O piso nacional é aplicado aos docentes que atuam na educação básica da rede pública com jornada de 40 horas semanais. Para cargas horárias diferentes, o valor é proporcional. Estados e municípios também podem pagar salários superiores ao piso, já que o valor definido pelo governo federal representa o mínimo obrigatório.
Mudança nos critérios de reajuste
A Medida Provisória estabelece novas regras para o cálculo do piso do magistério. A partir de agora, o reajuste anual será definido pela soma de dois fatores:
- a inflação do ano anterior, medida pelo INPC;
- e 50% da média da variação real da receita das contribuições de estados, Distrito Federal e municípios ao Fundeb, apurada nos cinco anos anteriores.

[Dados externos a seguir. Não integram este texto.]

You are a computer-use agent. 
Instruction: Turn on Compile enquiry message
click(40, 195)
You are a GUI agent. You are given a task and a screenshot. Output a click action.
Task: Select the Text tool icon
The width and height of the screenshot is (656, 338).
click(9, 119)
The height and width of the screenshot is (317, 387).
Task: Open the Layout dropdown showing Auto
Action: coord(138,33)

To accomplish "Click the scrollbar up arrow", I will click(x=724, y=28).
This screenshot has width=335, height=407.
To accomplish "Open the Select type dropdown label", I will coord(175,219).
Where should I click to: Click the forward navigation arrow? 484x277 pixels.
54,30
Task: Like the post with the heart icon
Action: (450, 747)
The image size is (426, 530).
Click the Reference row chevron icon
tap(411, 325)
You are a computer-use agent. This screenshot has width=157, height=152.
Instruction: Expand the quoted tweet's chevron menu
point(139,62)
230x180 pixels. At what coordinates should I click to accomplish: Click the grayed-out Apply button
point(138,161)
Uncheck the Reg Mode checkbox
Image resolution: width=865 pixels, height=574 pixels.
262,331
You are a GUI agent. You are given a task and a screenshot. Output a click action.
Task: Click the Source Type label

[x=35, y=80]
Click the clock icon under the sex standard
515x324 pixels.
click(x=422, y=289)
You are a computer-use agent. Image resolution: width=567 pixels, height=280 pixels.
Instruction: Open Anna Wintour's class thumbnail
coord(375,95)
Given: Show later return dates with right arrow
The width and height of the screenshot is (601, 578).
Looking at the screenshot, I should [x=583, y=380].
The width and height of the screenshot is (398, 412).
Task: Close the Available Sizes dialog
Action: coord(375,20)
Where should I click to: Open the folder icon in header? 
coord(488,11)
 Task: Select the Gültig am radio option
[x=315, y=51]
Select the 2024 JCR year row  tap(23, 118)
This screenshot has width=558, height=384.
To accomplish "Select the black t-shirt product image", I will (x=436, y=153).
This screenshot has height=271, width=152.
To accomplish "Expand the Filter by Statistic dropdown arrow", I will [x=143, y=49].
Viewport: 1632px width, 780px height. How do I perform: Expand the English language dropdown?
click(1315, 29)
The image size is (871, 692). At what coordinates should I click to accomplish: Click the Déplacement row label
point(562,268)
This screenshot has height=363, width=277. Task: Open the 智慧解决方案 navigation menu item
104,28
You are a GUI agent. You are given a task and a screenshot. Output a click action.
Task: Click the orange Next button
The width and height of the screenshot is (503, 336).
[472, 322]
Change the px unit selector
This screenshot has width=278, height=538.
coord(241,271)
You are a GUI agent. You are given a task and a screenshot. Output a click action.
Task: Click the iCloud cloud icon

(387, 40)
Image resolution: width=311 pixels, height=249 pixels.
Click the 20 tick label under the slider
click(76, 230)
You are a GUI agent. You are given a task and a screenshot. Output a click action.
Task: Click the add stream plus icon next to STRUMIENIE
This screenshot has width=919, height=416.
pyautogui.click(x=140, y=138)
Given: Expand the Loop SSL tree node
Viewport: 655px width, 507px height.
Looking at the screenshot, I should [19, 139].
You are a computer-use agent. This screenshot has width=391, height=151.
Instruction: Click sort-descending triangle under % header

O texto também determina que o reajuste nunca poderá ser inferior à inflação do ano anterior, garantindo ganho real ou, no mínimo, reposição inflacionária.
Segundo o Ministério da Educação, a mudança busca adequar a Lei do Piso às alterações introduzidas pela emenda constitucional que instituiu o novo Fundeb.
A MP tem efeito imediato, e o novo valor já entra em vigor no próximo pagamento dos professores. O texto agora segue para análise do Congresso Nacional, que tem até 120 dias para aprová-lo e torná-lo definitivo.
Como funcionava o critério anterior
Até então, o reajuste do piso era definido com base na Lei do Piso do Magistério, de 2008, que utilizava critérios vinculados à antiga lei do Fundeb. O aumento seguia o mesmo percentual de crescimento do Valor Anual por Aluno (VAAF).
Para 2026, o VAAF teria acréscimo de apenas 0,37%, o que levaria a um reajuste de aproximadamente R$ 18,10 no salário dos professores, abaixo da inflação e sem ganho real.
Categoria comemora reajuste
A Confederação Nacional dos Trabalhadores em Educação (CNTE) classificou o reajuste de 5,4% como uma “vitória da categoria” e um avanço concreto na política de valorização da educação pública.
A presidente da entidade, Fátima Silva, afirmou que, apesar da conquista, ainda há desafios estruturais na carreira docente. Dados da OCDE mostram que o Brasil segue entre os países que pior remuneram professores, embora o novo piso represente um avanço importante.
Prefeituras alertam para impactos financeiros
A Frente Nacional de Prefeitas e Prefeitos (FNP) afirmou apoiar a valorização do magistério, mas destacou preocupações com os impactos financeiros da nova regra, especialmente em municípios com menor capacidade de arrecadação.
Em nota, a entidade ressaltou que os efeitos do reajuste não se distribuem de forma igual entre os entes federativos e que municípios estruturalmente subfinanciados podem enfrentar dificuldades para absorver o aumento das despesas obrigatórias. A FNP reforçou pedido para que a União complemente recursos aos municípios com menor receita por habitante.